*AUFGABE 1*
Gib sämtliche Zeilen aller Datensätze weiter unten unverändert aus. Die Bilder lässt du in der Antwort weg.

*VORGEGEBENER TEXT*
++++

Adern des Kosmos: Astronomen haben das schwache Glühen riesiger Gasströme im frühen Universum eingefangen und so die Struktur des kosmischen Netzwerks aus Galaxien und Gasfilamenten sichtbar gemacht. Ein spezielles Instrument am Keck-Observatorium auf Hawaii fing dafür das Infrarotlicht einer zehn bis zwölf Milliarden Lichtjahre entfernten Himmelsregion ein und enthüllte darin die Strahlung der zarten, aber ausgedehnten Filamente aus Wasserstoffgas, wie das Team in „Nature Astronomy“ berichtet. Dies hilft dabei, die Großstruktur des Kosmos zu kartieren.

++++

*DATENAUSZÜGE*
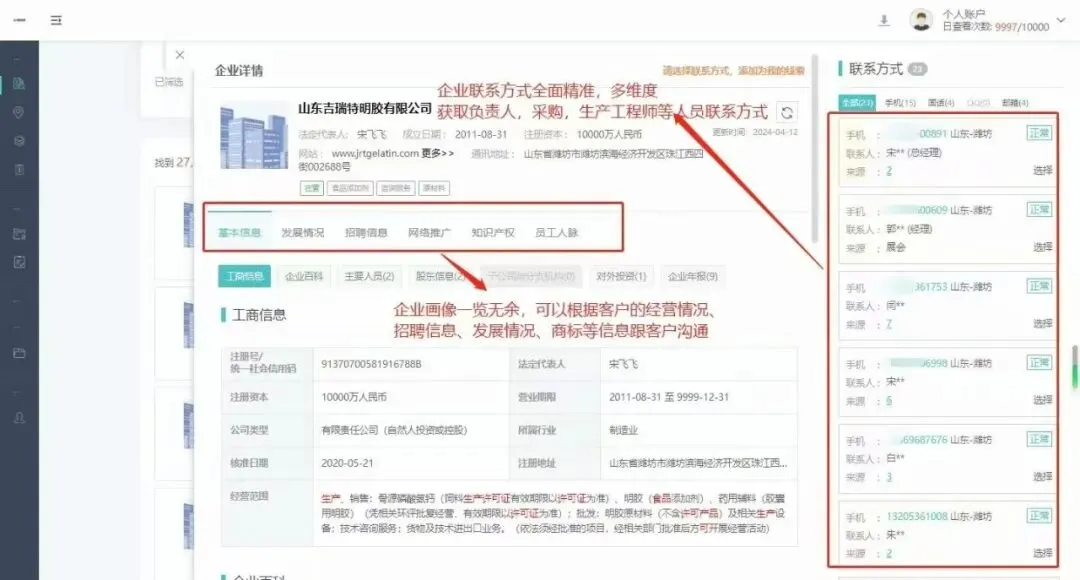1080x580 pixels.
Task: Open the 来源 link showing 2 sources
Action: coord(890,170)
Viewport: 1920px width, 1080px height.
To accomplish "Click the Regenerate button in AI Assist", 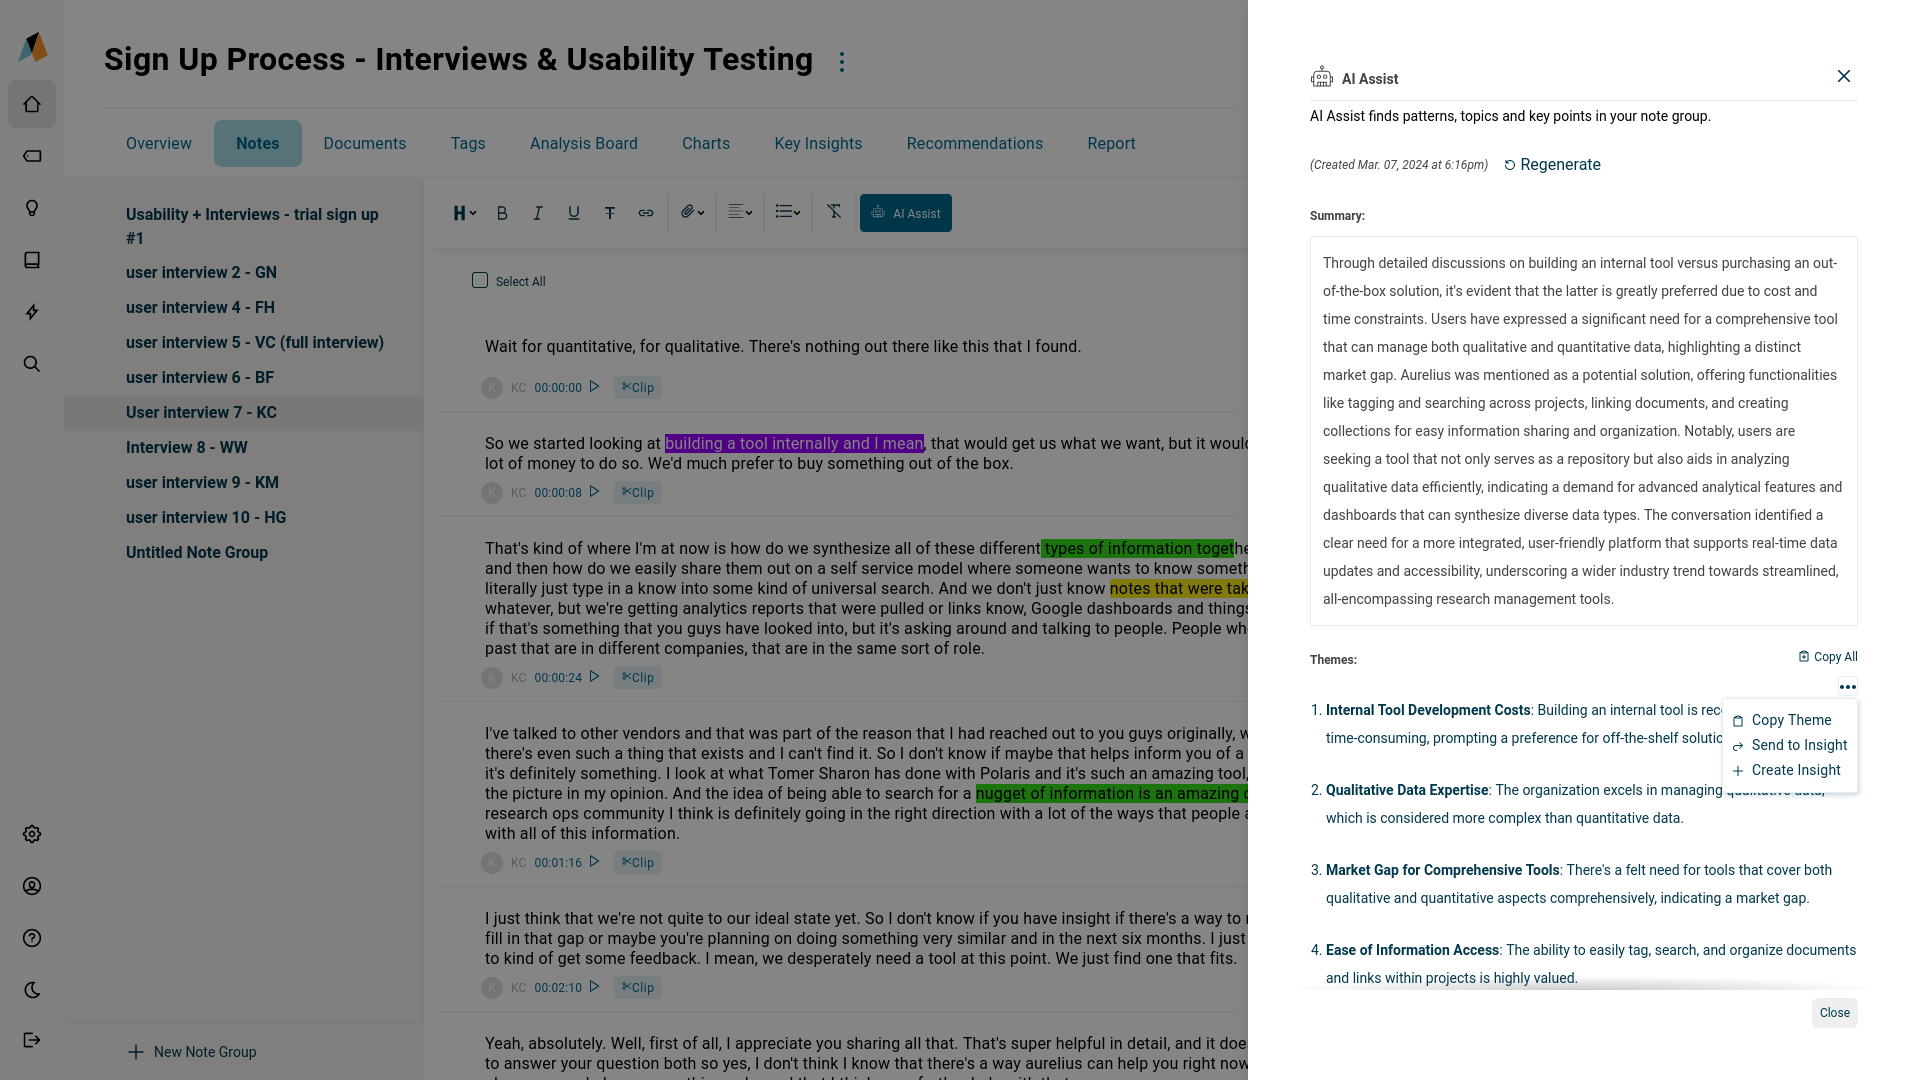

++++

*AUFGABE 2*
Gib aus dem Text über das kosmische Netzwerk den Abschnitt wortgetreu zurück, der mit den Worten beginnt, die „Adern des Kosmos: Astronomen“ enthalten, und mit „Kosmos zu kartieren.“ endet.

*ERWARTETE ANTWORT 1*
1080x580 pixels.
Task: Open the 来源 link showing 2 sources
Action: coord(890,170)
Viewport: 1920px width, 1080px height.
To accomplish "Click the Regenerate button in AI Assist", 

*ERWARTETE ANTWORT 2*
Adern des Kosmos: Astronomen haben das schwache Glühen riesiger Gasströme im frühen Universum eingefangen und so die Struktur des kosmischen Netzwerks aus Galaxien und Gasfilamenten sichtbar gemacht. Ein spezielles Instrument am Keck-Observatorium auf Hawaii fing dafür das Infrarotlicht einer zehn bis zwölf Milliarden Lichtjahre entfernten Himmelsregion ein und enthüllte darin die Strahlung der zarten, aber ausgedehnten Filamente aus Wasserstoffgas, wie das Team in „Nature Astronomy“ berichtet. Dies hilft dabei, die Großstruktur des Kosmos zu kartieren.